## START

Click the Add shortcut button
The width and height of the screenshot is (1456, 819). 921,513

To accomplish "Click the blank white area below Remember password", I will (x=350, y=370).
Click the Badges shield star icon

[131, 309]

## END

## Problem
Reproduce the listing word for word, starting with the line that contains "will (x=350, y=370)." and continuing through the end of the listing.

## Reply to the task
To accomplish "Click the blank white area below Remember password", I will (x=350, y=370).
Click the Badges shield star icon

[131, 309]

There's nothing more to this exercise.